États-Unis : Donald Trump semble loin de l’Afrique et proche du désordre
Entre coups de sang et respect des promesses de campagne les plus incongrues, le président américain, Donald Trump semble gérer sa stratégie de politique étrangère à vue. À l’heure du premier bilan d’étape, la question africaine ne s’invite que sur la pointe des pieds dans l’agenda de la Maison-Blanche.
Un an déjà. Le 8 novembre 2016, Donald Trump devenait, contre toute attente, le 45e président des États-Unis. Sonné à la confirmation des résultats, le monde entier se demandait alors ce qu’il était en droit d’attendre de ce businessman iconoclaste, entré à la Maison-Blanche grâce à son slogan « America First ». Il s’interroge encore. Difficile en effet de trouver une ligne directrice dans la politique étrangère américaine.

========================

--- EXERCICES À RÉSOUDRE ---
1. Recopiez le passage de l'article sur Donald Trump qui va de « Un an déjà. » à « politique étrangère américaine. ».
2. D'après l'article sur Donald Trump, grâce à quel slogan est-il entré à la Maison-Blanche ?
3. Poursuivez l'article sur Donald Trump après sa dernière phrase.

========================

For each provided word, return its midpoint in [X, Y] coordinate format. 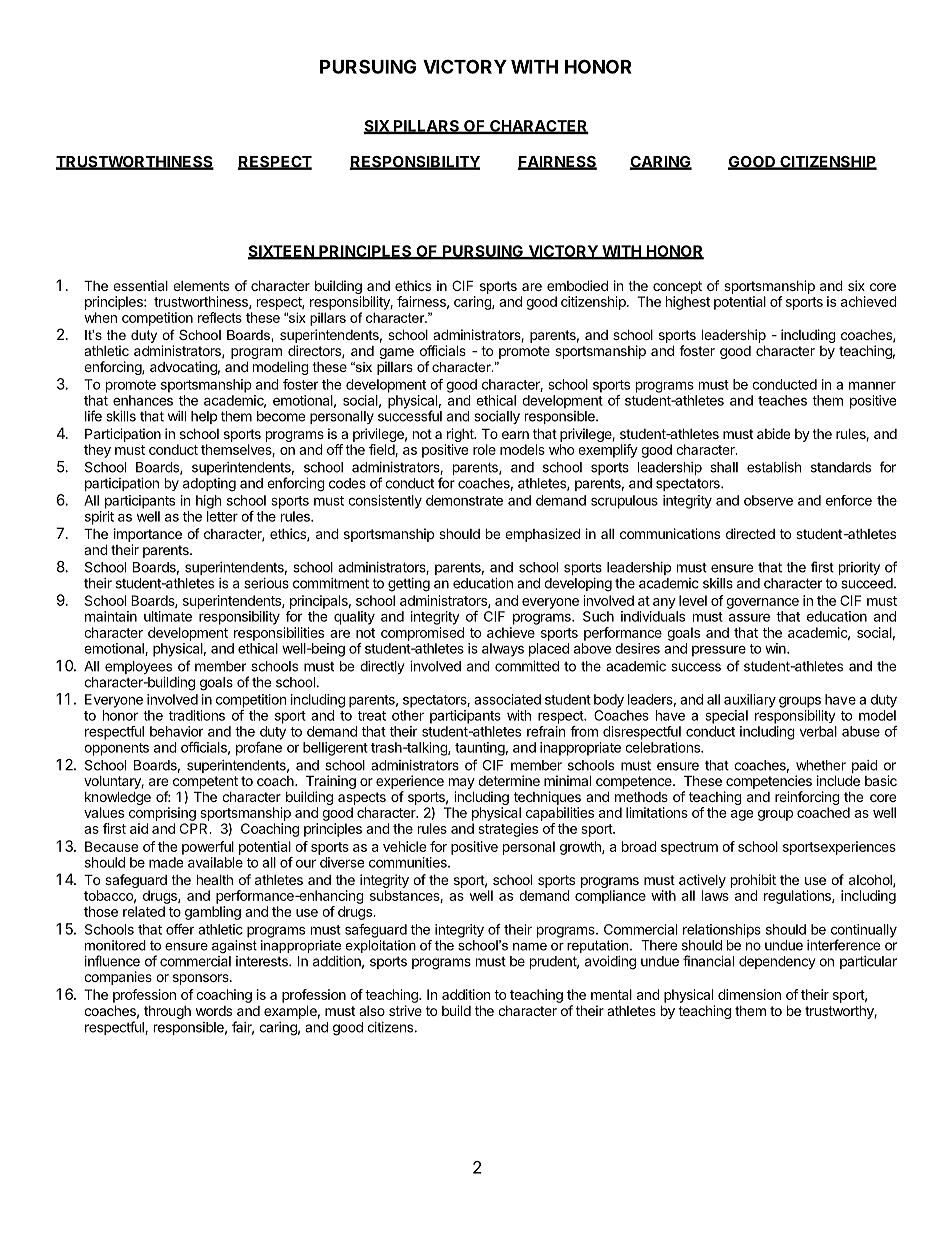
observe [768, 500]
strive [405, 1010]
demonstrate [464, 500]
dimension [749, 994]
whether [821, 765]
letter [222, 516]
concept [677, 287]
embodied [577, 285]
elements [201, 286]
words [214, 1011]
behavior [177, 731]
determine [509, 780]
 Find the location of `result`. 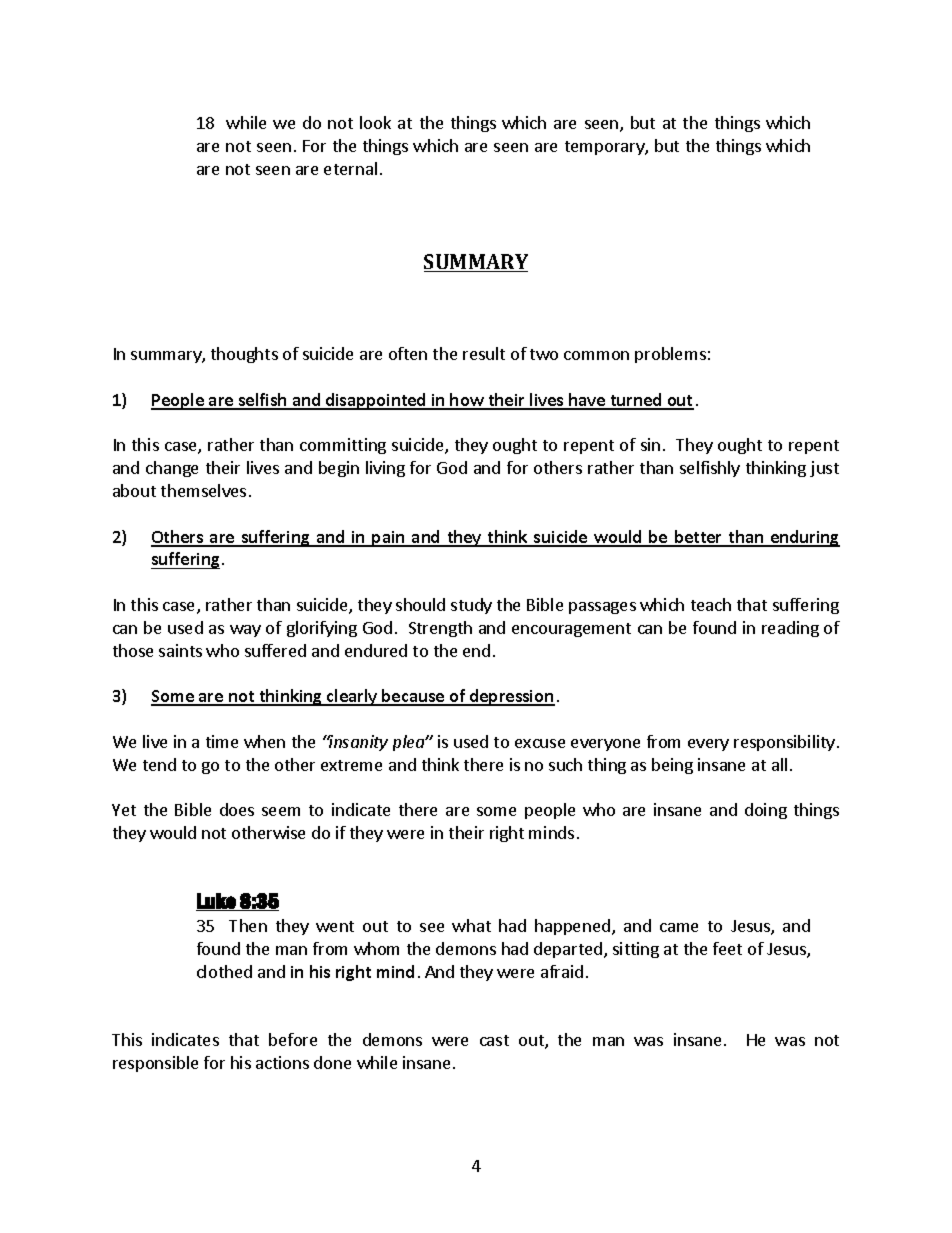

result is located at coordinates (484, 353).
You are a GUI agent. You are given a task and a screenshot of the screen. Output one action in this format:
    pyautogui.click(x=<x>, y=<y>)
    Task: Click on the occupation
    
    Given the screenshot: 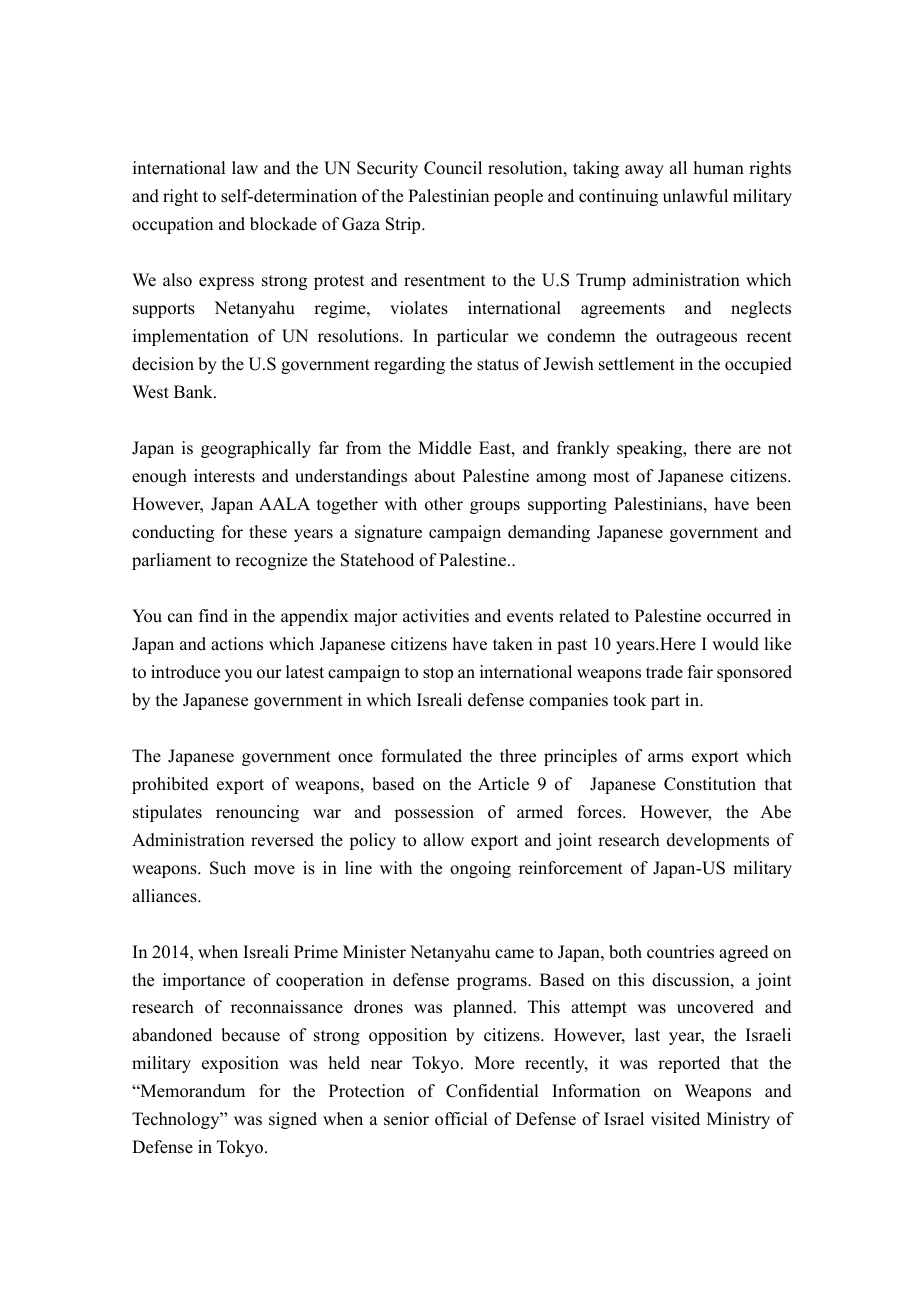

========================

--- LES RÉPONSES ---
1.
Un an déjà. Le 8 novembre 2016, Donald Trump devenait, contre toute attente, le 45e président des États-Unis. Sonné à la confirmation des résultats, le monde entier se demandait alors ce qu’il était en droit d’attendre de ce businessman iconoclaste, entré à la Maison-Blanche grâce à son slogan « America First ». Il s’interroge encore. Difficile en effet de trouver une ligne directrice dans la politique étrangère américaine.

2. Grâce au slogan « America First ».

3.
« La seule cohérence constatée jusqu’à maintenant semble consister à faire tout le contraire de ses prédécesseurs, tout en flattant toujours plus sa base électorale à mesure qu’approchent les élections de mi-mandat prévues pour novembre 2018 », constate Witney Schneidman, conseiller auprès de la Brookings Institution de Washington.
Isolationnisme
La diplomatie américaine semble donc surtout obéir, ces derniers mois, à des impératifs de politique intérieure, Donald Trump n’hésitant pas à perturber un ordre mondial pourtant imposé par son propre pays depuis 1945, comme il l’a encore fait le 6 décembre 2017 en reconnaissant de manière unilatérale Jérusalem comme capitale de l’État d’Israël. Isolationniste, protectionniste, le président américain s’est surtout escrimé jusqu’à présent à respecter ses promesses de campagne sans trop tenir compte de leurs conséquences sur la scène internationale.
Dès le 23 janvier 2017, Donald Trump signe le décret qui désengage son pays des accords du partenariat transpacifique (PTP), signés en février 2016. En août de la même année, il demande la réouverture des négociations concernant l’accord de libre-échange nord-américain (Alena). Le nouvel hôte de la Maison-Blanche juge le traité « désastreux » et n’hésite pas une seconde à brandir la menace d’une sortie de son pays… quelques jours seulement avant de soustraire les États-Unis des accords sur le climat, signés à Paris en décembre 2015.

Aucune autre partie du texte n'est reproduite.